I spent the next two years searching out other poems of Bill’s that might fit into the manuscript, from lost pieces in issues of Nelson Ball’s Weed/Flower or Canadian Forum, as the discovery of each new poem excited him until he saw them again, causing him to gruff that under no circumstances should I put "that poem" into the final manuscript. In the end, the book remains what Evans had put together, and no more.
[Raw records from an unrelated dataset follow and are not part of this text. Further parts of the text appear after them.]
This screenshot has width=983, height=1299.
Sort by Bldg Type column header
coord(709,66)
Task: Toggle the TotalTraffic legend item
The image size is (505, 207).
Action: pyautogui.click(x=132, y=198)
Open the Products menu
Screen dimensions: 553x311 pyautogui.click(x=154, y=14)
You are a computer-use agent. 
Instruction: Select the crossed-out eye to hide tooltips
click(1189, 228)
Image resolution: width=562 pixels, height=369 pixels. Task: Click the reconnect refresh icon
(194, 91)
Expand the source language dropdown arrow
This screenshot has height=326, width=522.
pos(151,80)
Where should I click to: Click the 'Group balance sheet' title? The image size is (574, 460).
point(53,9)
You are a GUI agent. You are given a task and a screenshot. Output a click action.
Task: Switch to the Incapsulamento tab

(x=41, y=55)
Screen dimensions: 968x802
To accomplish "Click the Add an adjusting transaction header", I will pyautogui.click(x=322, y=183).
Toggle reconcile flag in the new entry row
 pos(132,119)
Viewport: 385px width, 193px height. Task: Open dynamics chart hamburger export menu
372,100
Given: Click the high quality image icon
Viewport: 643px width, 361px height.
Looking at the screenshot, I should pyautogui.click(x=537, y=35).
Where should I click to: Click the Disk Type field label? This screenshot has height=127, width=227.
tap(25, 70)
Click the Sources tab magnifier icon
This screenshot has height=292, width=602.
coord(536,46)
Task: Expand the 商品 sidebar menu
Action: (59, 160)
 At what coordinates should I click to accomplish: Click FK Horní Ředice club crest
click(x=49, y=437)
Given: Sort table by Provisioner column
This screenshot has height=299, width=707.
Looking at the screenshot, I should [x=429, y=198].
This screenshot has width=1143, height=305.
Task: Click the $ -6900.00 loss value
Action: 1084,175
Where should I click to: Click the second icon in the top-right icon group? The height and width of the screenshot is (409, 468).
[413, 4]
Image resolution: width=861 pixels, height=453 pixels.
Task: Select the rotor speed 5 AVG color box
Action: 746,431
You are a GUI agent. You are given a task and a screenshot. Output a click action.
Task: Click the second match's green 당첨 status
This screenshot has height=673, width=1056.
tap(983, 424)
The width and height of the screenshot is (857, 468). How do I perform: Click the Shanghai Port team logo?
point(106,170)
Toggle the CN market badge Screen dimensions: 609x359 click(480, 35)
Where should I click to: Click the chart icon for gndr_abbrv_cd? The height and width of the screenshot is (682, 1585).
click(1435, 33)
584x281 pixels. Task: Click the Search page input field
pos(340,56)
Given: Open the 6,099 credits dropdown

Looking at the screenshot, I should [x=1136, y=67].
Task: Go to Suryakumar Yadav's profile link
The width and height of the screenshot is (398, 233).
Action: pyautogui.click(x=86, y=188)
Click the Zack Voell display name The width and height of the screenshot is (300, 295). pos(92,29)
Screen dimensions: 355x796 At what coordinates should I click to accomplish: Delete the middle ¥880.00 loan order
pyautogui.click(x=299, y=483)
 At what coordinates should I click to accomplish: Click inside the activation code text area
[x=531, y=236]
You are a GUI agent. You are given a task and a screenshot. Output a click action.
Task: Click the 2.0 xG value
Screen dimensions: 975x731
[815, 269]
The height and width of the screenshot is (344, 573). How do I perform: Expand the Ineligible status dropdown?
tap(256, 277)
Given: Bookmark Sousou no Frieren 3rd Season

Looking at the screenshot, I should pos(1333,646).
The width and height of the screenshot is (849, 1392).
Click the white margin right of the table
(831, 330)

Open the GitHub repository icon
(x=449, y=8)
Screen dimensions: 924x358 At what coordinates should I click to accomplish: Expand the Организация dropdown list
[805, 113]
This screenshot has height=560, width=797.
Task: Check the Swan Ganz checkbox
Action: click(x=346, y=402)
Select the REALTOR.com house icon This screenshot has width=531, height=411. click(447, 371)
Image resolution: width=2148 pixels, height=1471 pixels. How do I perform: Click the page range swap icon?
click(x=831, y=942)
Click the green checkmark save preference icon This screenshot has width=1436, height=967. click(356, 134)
King Kong Goes to Rotterdam
Why now King Kong me
Me silent seeker of the Rotterdam of pussycats
Me troubled watcher of St. Orlovsky’s bear
I’m in the ice-bags of tomorrow’s girl
My endless aspirations of Holland won’t save me
I’ve seen the blond girls of Rotterdam copulating
Oblivious of world sorrow
But ecstatic for corduroy trousers
I wear corduroy trousers
Yet I am a billion miles from pigtails
Shoot Low, Sheriff, They’re Riding Shetland Ponies
I’ve always wondered if it was through Bill’s poems that Michael Ondaatje got the impetus for his own King Kong poem, published nearly a decade later in Rat Jelly (Coach House, 1973). The two young poets would have certainly been aware of each other, as each did appear in New Wave Canada (along with MacSkimming; the book is now considered rare and very valuable for being Michael Ondaatje’s first book publication).
King Kong
In the yellow dust
of the light of the National Guard
he perishes magnanimous
tearing the world apart.
He pitches his balls accidentally
through a 14th storey window
gets a blow job
from the vacuum left by jets.
Up there our lady in his fingers
like a ring, so delicate
he must swallow what he loves
caressing with wounds
the ones who reach for him.
Then through the suburbs.
Impregnated the kitchen staff
of the Trade Winds Motel,
devoured half a Loblaws supermarket,
threw a Vic Tanny gymnasium around.
Last seen in Chicago with helicopters
cutting into his head like thorns.
So we renew him
capable in the zoo of night.
Michael Ondaatje, Rat Jelly
Part of the exciting thing of the new collection, is that after we told Bill that we accepted the manuscript for publication, he started becoming more excited about the work, and even started writing again. Every so often, he would pull his Blue Line cab up to our part of the block on Somerset Street West, and deliver himself with news of a new piece to myself and/or jwcurry. This is one he gave curry, published in March as a 1cent.
Thinking of Cobwebs
For Nelson Ball
When they came they were huge,
Spinning crazily downward - large
Like a giant’s hand -
Grabbing folks
And calling them spiders.
Snowflakes, snowflakes,
Evil mutants
That are inclined to melt.
1cent #362, "110 copies as the webbing liquidifies / uncommonly early this 15 march 2005."
He claims the impetus was far too simple. MacSkimming said he wouldn’t be eligible for a Canada Council grant until he put together a group of new poems, but I think it’s more than that.
Lately Bill is even talking of performing again. If someone would give him a god-damned guitar.